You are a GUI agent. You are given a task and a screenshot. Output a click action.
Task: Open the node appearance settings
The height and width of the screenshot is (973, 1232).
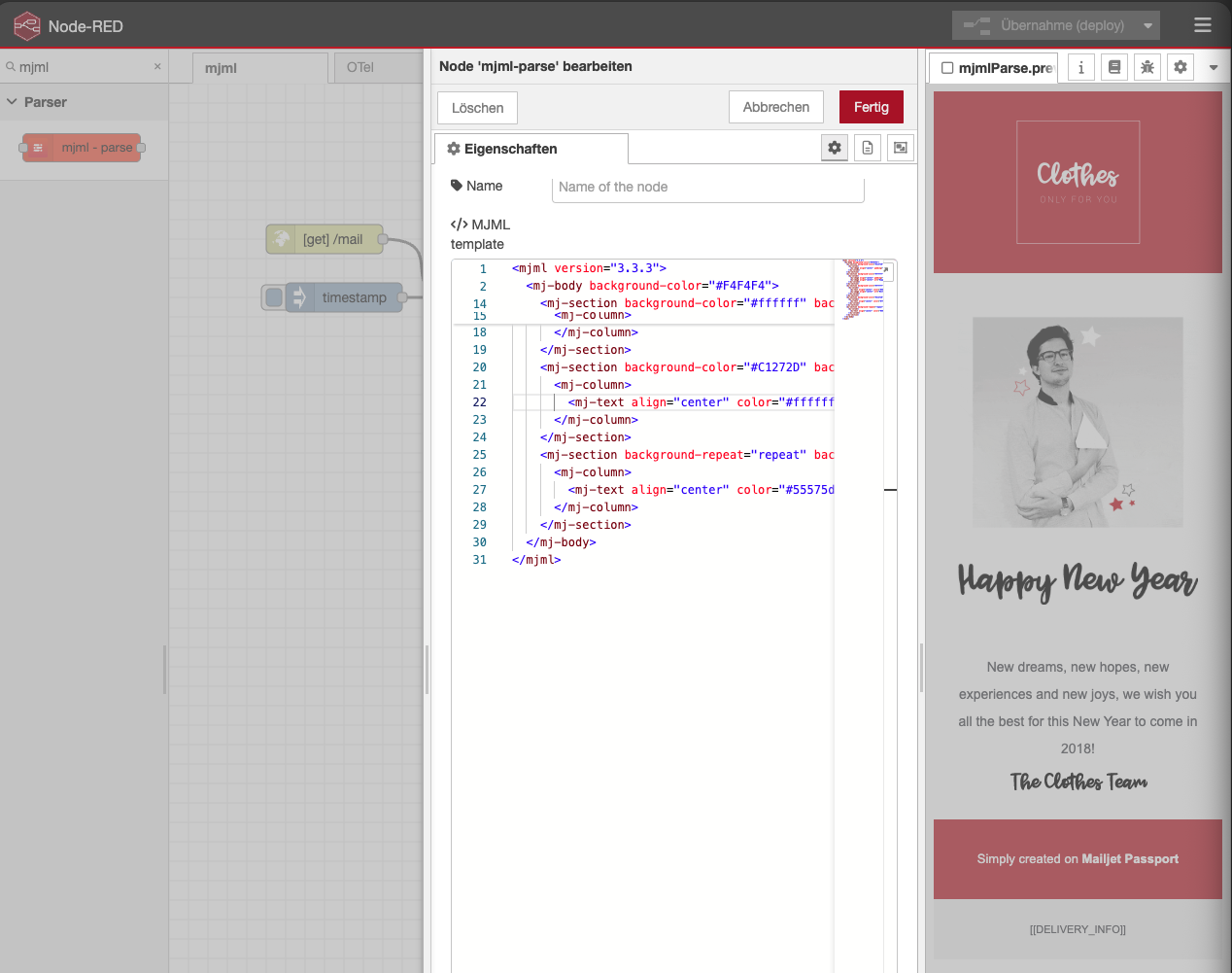(900, 147)
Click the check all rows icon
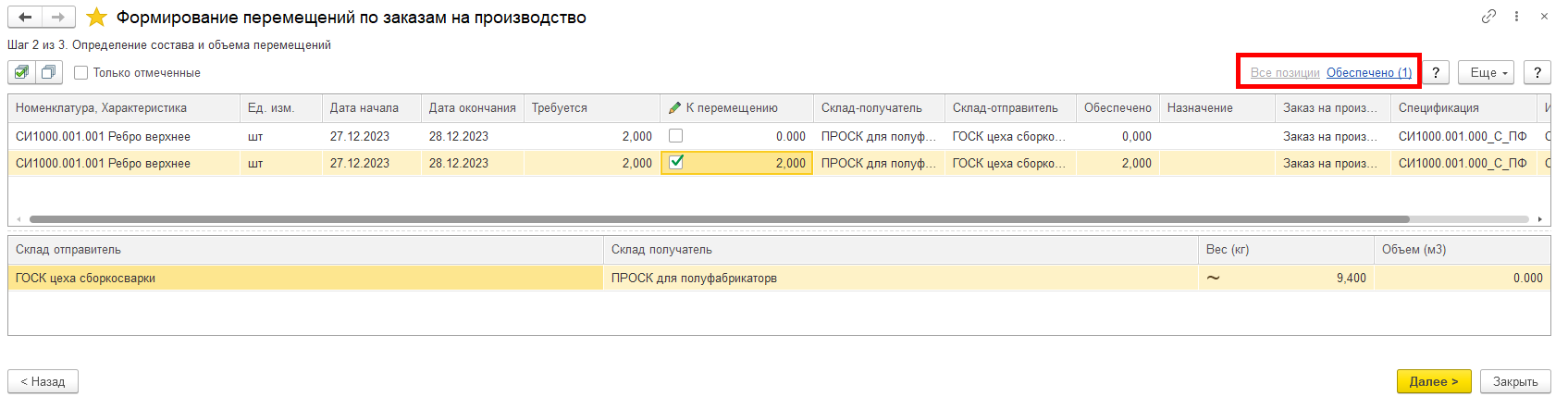 [x=21, y=72]
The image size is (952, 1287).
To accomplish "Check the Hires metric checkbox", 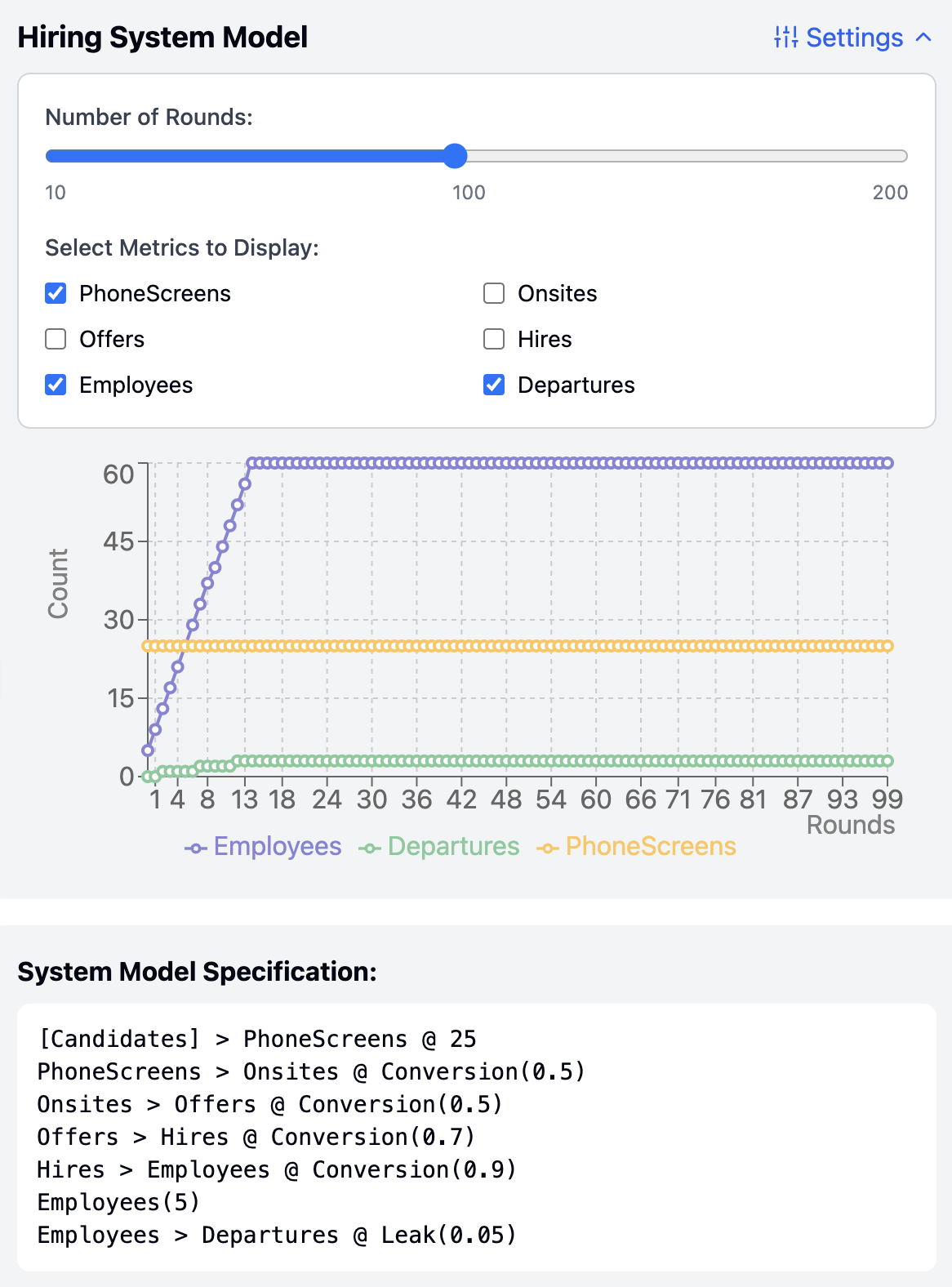I will point(494,339).
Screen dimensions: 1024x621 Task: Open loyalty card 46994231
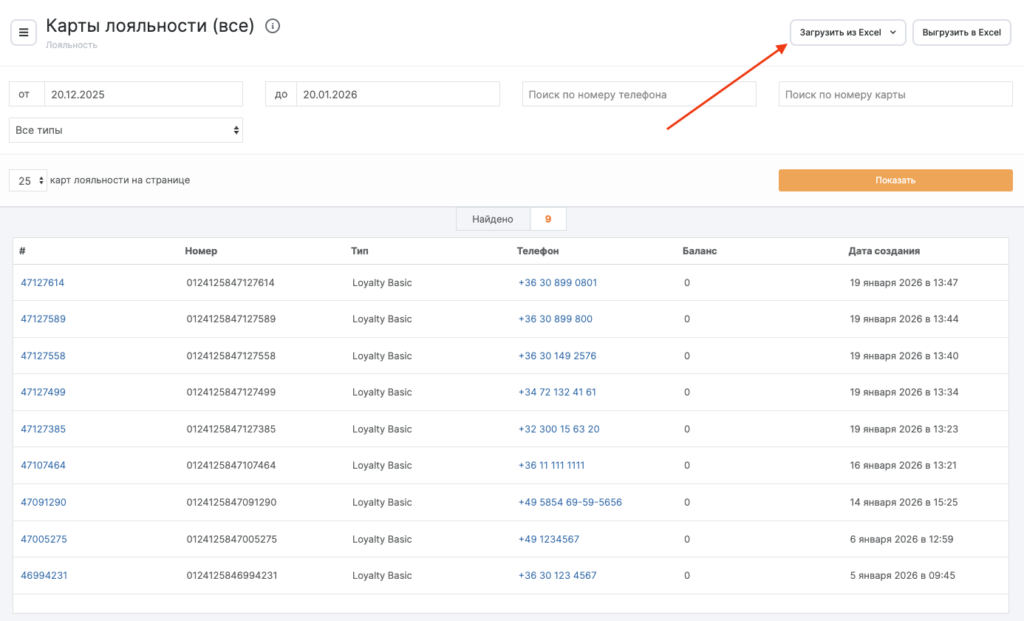point(43,575)
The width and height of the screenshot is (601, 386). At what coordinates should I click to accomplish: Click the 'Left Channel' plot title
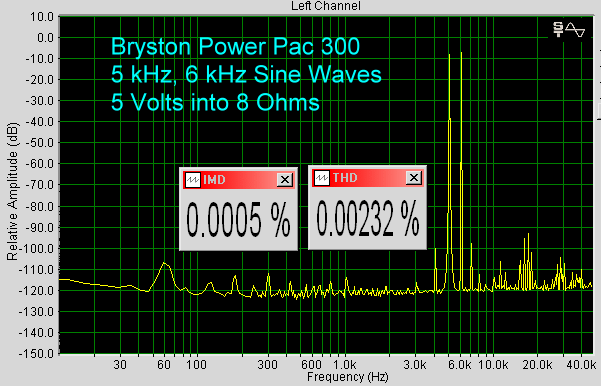(x=326, y=6)
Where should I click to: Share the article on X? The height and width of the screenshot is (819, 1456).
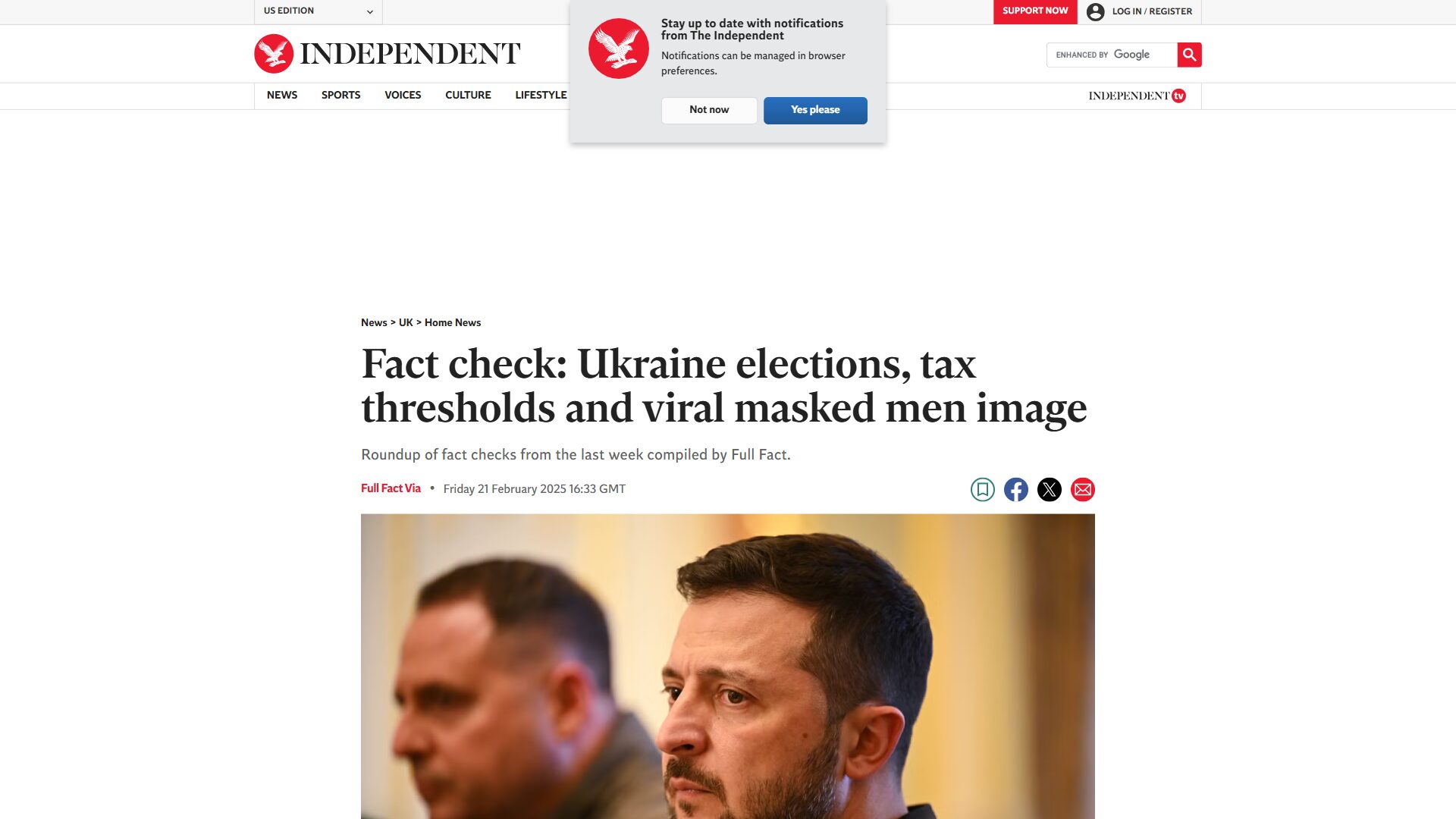[x=1049, y=489]
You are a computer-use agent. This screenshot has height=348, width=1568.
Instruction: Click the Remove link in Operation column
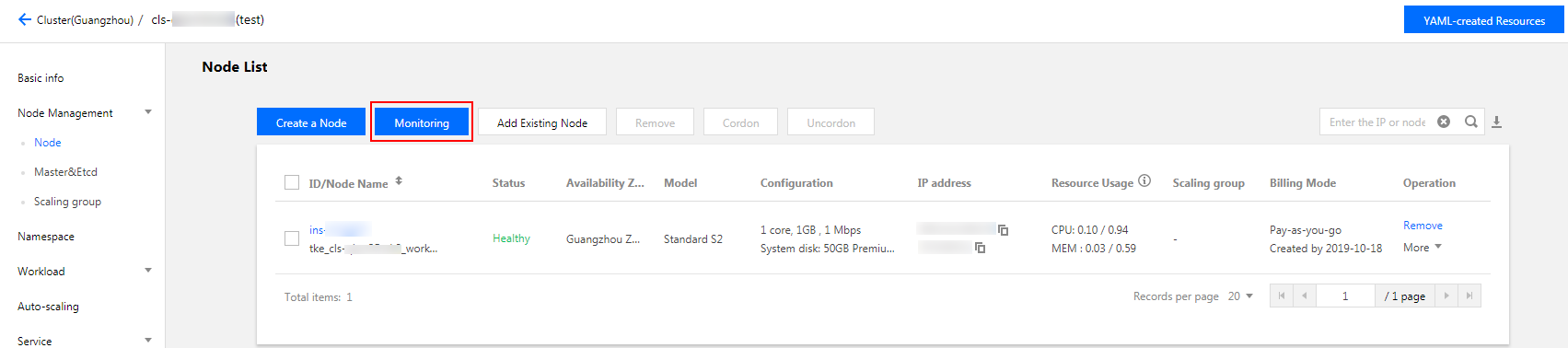[1423, 226]
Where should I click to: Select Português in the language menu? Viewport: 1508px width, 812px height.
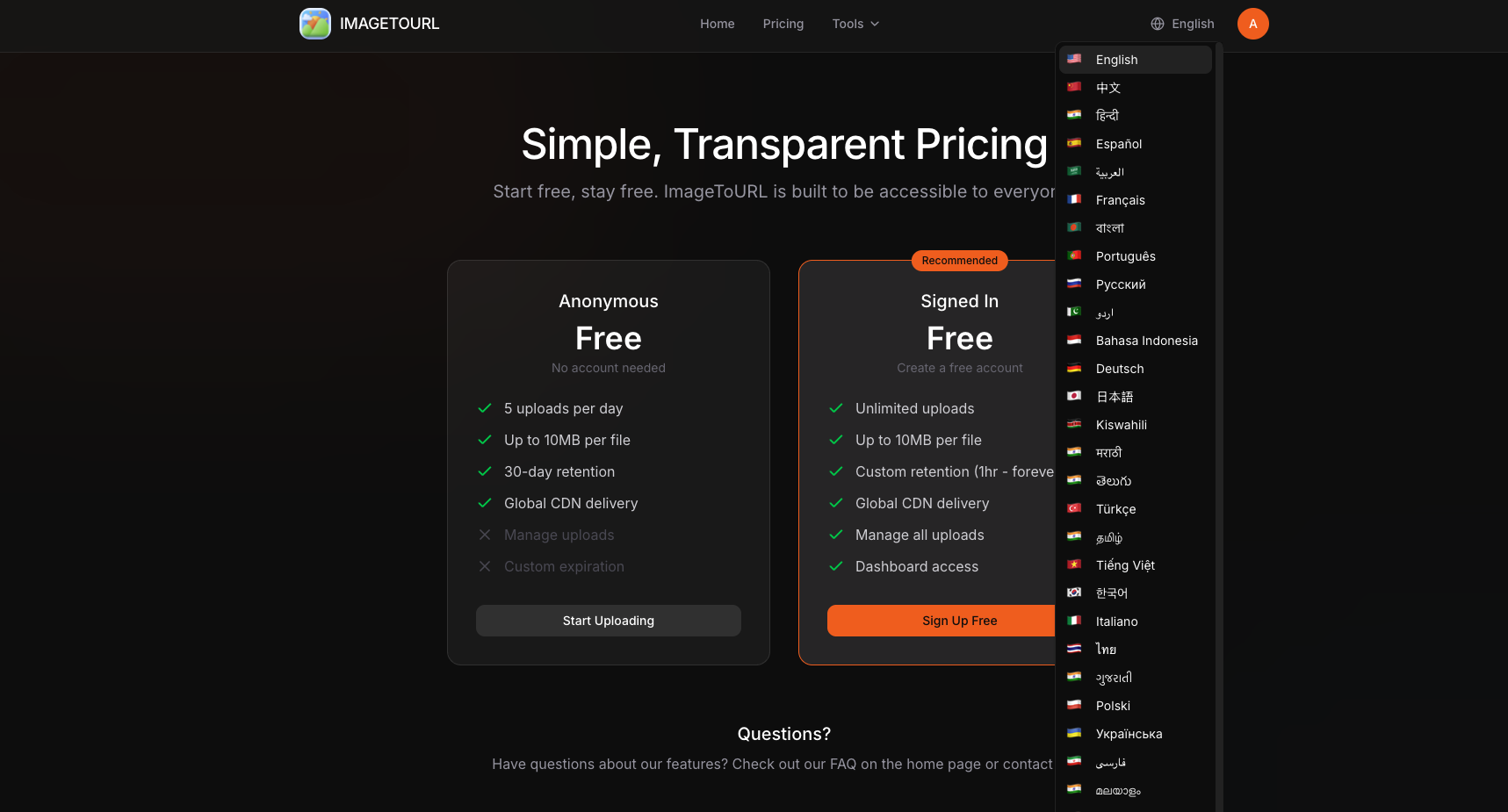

+++

What is needed: Repeat only the lines between the start of the data and the line with "The image size is (952, 1287).", including those two lines, and skip the pictures.

Response to this task:
You are a GUI agent. You are given a task and a screenshot. Output a click action.
Task: Open the node appearance settings
The height and width of the screenshot is (973, 1232).
(900, 147)
Click the check all rows icon
 [x=21, y=72]
The image size is (952, 1287).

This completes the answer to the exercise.